Between 50 and 180 km from the mouth, the fjord bed is relatively flat. Almost all side fjords form hanging valleys to the main fjord. For example, the mouth of the Fjærlandsfjord is well over 400 meters deep, while the main fjord is close to 1,200 meters deep just outside the mouth. Vadheimfjord's mouth is 400 meters deep, here the greatest depth is over 1300 m. Ikjefjord's mouth is only 50 meters deep close to where the main fjord is at its deepest. In large parts of the fjord, it is "abruptly deep" in that the steep mountain sides continue just as steeply underwater.

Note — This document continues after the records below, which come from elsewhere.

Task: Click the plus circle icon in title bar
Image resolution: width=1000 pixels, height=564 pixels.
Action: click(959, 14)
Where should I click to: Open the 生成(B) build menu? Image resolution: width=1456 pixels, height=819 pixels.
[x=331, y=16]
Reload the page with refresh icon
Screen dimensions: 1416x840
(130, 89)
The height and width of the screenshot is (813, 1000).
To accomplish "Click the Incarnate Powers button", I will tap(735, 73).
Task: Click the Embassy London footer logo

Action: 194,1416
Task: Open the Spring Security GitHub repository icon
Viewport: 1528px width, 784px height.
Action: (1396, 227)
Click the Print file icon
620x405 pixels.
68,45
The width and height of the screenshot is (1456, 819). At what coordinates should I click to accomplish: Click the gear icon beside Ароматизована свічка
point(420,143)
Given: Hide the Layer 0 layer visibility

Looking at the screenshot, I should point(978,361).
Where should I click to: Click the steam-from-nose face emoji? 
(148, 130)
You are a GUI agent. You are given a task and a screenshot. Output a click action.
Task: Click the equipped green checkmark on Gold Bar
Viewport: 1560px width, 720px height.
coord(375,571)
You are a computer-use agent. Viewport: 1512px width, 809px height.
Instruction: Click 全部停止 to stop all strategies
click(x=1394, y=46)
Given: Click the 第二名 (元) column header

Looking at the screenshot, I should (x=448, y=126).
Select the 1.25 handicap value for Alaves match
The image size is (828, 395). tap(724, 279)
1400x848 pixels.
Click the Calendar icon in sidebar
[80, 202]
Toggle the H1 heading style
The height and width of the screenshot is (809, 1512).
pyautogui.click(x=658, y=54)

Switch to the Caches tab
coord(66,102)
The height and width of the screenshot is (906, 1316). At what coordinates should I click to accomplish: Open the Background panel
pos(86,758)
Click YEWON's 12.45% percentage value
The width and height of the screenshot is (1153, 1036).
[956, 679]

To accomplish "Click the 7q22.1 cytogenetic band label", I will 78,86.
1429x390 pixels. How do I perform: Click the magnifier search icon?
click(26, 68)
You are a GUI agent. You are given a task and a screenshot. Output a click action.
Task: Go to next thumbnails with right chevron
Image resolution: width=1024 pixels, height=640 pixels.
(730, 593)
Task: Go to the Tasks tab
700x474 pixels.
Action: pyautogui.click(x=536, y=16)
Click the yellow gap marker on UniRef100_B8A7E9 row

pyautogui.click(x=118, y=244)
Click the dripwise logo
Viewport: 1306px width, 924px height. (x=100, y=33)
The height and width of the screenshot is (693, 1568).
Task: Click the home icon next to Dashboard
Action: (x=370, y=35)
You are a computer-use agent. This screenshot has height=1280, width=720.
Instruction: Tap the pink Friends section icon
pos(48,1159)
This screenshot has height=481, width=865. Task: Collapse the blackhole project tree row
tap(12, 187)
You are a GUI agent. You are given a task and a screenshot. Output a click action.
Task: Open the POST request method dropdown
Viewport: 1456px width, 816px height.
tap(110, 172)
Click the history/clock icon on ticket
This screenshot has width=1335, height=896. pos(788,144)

In contrast to a number of other fjords, not every single part of the Sognefjord has its own name. Only the outermost part has its own name - Sognesjøen . However, there are many fjord arms. From west to east these are:
Sognesjøen
Straumsfjorden
Bjørnefjorden
Nessefjord
The Sognefjord
Lifjorden
Bøfjorden
The Risnefjord
The Ikjefjord
Vadheimsfjorden
Fuglsetfjorden
Høyangsfjorden
Lånefjorden
The Finnafjord
The Arnafjord
The Inner Fjord
Framfjorden
Vikbukti
The Esefjord
Fjærlandsfjorden
The Vetlefjord
Sværefjorden
The Norafjord
Sogndalsfjorden
Barsnes Fjord
The Eidsfjord
Aurlandsfjorden
The Nærøyfjord
Amla Bay
Lærdalsfjorden
Årdalsfjorden
The Lustrafjord
The Gaupnefjord
Climate and fresh water
The fjord colored by meltwater from the glacier.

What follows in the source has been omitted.